Self-Dual Integral Equation Based DDM for Scattering From Compound BoR-and-Non-BoR IBC Object

Abstract

A domain decomposition method (DDM) based on self-dual integral equation (SDIE) has been developed to analyze the scattering from a combinational structure with impedance boundary condition (IBC). From geometrical point of view, the combinational object is partially body of revolution (BoR) and is decomposed into BoR and non-BoR parts in the DDM framework. For the surface of all subdomains, which are modeled by IBC, the efficient SDIEs are used to construct the IE-based DDM. However, special care must be taken for the touching interfaces between subdomains.
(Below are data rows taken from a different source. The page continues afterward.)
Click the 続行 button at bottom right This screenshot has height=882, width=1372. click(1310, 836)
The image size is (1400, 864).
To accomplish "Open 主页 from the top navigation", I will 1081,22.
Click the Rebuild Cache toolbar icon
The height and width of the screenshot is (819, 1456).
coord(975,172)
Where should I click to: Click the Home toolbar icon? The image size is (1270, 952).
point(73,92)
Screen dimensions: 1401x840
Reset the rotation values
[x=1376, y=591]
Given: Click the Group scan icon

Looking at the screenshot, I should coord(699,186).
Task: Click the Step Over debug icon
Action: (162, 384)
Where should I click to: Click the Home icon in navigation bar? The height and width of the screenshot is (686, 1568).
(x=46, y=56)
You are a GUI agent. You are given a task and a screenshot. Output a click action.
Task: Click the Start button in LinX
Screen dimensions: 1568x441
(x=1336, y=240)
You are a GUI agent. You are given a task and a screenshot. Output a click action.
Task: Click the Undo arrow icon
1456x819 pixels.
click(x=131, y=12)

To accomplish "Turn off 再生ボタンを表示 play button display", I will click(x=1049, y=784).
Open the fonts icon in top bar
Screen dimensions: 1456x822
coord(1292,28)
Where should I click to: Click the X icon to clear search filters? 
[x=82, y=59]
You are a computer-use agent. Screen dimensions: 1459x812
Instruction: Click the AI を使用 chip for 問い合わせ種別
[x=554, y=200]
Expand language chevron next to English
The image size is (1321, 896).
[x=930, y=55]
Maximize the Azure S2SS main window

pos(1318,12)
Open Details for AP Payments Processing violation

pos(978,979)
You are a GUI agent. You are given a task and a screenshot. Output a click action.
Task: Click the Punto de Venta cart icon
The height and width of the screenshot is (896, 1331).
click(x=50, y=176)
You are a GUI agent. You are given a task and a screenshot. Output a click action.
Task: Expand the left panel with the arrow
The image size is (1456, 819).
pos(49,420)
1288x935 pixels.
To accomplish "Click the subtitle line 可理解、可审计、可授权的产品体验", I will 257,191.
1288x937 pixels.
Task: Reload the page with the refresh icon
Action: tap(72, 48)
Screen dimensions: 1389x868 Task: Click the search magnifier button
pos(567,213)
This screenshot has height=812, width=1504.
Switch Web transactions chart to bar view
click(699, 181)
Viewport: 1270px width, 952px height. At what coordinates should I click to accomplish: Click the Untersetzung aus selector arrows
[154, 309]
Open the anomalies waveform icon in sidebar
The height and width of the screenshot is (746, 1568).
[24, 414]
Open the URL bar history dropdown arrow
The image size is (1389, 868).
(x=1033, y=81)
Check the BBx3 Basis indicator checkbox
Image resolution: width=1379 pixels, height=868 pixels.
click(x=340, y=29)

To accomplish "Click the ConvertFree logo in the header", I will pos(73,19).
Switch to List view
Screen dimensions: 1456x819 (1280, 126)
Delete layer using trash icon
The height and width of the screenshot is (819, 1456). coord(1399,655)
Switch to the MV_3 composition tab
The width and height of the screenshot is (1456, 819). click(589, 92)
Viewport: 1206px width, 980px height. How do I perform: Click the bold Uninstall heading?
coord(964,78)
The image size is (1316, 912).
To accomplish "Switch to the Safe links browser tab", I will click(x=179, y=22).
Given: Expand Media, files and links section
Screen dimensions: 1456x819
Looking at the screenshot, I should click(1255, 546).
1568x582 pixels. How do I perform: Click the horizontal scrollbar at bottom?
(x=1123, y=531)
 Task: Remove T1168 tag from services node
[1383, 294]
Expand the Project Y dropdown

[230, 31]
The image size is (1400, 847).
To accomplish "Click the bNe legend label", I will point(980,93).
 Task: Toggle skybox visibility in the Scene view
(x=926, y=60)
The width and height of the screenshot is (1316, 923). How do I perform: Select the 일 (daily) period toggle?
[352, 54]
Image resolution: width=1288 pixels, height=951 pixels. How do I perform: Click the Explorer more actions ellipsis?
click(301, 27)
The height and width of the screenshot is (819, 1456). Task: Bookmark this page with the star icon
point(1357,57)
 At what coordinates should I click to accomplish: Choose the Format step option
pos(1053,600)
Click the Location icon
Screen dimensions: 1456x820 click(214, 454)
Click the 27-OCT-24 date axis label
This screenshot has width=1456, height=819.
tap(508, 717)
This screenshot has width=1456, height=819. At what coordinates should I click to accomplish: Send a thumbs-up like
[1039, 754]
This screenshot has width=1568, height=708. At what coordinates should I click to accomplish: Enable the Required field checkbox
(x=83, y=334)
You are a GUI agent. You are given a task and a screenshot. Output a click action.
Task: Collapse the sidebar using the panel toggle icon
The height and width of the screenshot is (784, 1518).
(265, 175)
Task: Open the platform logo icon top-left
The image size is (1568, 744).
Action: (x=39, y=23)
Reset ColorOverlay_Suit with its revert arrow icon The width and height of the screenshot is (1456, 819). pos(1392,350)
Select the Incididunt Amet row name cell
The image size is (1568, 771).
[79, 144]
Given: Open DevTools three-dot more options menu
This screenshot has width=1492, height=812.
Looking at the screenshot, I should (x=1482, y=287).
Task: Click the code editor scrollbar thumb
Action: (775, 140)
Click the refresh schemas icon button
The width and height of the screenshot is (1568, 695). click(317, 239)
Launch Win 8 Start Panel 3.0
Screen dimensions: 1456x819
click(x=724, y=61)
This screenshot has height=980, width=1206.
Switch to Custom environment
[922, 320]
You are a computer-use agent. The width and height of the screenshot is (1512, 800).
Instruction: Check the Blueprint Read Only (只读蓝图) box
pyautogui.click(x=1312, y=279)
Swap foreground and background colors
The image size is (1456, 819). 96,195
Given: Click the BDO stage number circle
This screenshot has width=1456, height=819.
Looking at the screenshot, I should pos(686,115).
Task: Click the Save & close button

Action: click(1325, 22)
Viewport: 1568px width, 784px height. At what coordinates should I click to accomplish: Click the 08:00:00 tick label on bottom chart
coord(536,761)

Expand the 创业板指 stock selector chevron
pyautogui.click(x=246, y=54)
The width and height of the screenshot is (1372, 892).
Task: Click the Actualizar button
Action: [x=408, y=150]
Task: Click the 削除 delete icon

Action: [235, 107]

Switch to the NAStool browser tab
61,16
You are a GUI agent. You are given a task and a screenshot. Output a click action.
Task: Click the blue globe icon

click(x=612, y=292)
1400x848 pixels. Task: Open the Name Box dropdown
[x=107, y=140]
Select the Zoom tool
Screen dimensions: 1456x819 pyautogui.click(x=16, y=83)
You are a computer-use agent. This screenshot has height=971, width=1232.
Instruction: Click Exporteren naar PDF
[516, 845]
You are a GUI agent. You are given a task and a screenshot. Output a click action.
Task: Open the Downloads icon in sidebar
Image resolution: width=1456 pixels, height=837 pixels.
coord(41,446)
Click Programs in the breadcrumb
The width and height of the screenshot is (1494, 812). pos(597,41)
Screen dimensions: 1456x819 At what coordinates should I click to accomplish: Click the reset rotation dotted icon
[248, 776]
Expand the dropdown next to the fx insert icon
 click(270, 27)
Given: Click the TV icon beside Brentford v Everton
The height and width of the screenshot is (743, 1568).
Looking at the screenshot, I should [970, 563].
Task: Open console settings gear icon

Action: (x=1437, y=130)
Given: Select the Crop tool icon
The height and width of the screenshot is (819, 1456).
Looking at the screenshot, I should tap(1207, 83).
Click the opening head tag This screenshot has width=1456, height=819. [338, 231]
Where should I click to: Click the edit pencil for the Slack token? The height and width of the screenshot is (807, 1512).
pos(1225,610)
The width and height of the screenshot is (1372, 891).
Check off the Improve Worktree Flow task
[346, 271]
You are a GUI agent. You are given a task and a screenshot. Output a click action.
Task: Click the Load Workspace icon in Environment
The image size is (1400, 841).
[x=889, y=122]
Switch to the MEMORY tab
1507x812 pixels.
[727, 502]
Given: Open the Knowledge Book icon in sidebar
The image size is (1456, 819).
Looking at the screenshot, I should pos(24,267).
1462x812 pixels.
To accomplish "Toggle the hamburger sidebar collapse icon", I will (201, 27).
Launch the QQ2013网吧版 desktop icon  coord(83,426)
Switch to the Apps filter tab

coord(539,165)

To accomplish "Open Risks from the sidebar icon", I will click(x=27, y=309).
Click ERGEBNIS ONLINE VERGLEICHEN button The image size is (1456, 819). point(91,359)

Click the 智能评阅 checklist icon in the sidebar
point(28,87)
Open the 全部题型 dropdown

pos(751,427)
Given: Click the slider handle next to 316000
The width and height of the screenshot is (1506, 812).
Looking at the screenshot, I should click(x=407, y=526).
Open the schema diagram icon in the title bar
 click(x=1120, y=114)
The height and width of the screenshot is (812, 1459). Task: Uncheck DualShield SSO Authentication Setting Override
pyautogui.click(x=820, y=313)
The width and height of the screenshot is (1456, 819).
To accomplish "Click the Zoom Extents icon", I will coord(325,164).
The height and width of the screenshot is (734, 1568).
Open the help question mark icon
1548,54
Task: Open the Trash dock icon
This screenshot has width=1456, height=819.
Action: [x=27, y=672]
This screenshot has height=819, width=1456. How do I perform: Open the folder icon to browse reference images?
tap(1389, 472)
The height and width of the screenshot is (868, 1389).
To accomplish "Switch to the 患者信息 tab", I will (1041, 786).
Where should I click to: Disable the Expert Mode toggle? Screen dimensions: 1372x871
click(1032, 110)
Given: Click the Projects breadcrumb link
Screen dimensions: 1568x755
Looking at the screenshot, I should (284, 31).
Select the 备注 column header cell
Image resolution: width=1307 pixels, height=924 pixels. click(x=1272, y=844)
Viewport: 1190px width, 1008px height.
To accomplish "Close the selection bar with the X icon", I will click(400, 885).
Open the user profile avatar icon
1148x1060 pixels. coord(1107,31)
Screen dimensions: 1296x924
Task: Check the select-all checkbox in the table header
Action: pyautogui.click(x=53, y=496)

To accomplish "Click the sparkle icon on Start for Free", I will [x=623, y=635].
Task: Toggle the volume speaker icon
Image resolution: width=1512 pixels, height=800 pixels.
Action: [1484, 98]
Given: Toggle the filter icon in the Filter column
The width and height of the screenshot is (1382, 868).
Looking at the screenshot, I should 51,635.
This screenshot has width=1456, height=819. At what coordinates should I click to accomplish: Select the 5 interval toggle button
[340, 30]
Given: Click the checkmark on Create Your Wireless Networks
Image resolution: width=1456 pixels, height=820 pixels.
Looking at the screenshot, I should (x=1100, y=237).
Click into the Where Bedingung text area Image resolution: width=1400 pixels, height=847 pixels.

After choosing appropriate surface impedance for touching interfaces, the SDIEs of these surfaces are replaced by adapted self-dual Robin-type transmission conditions, which are derived by imposing field continuities in the SDIEs. Then, for transforming the IEs to a matrix system, the method of moments (MoM) is applied in an efficient manner to obtain an effectively reduced number of unknowns. Specifically, while the Rao-Wilton-Glisson (RWG) basis functions are used in non-BoR subdomains, the efficient BoR basis functions are utilized for expanding the currents of BoR subdomains. Memory requirements are considerably reduced in the proposed method, first by using the DDM, and second by utilizing the BoR basis in the BoR subdomain. Numerical results confirm the accuracy and efficiency of this approach.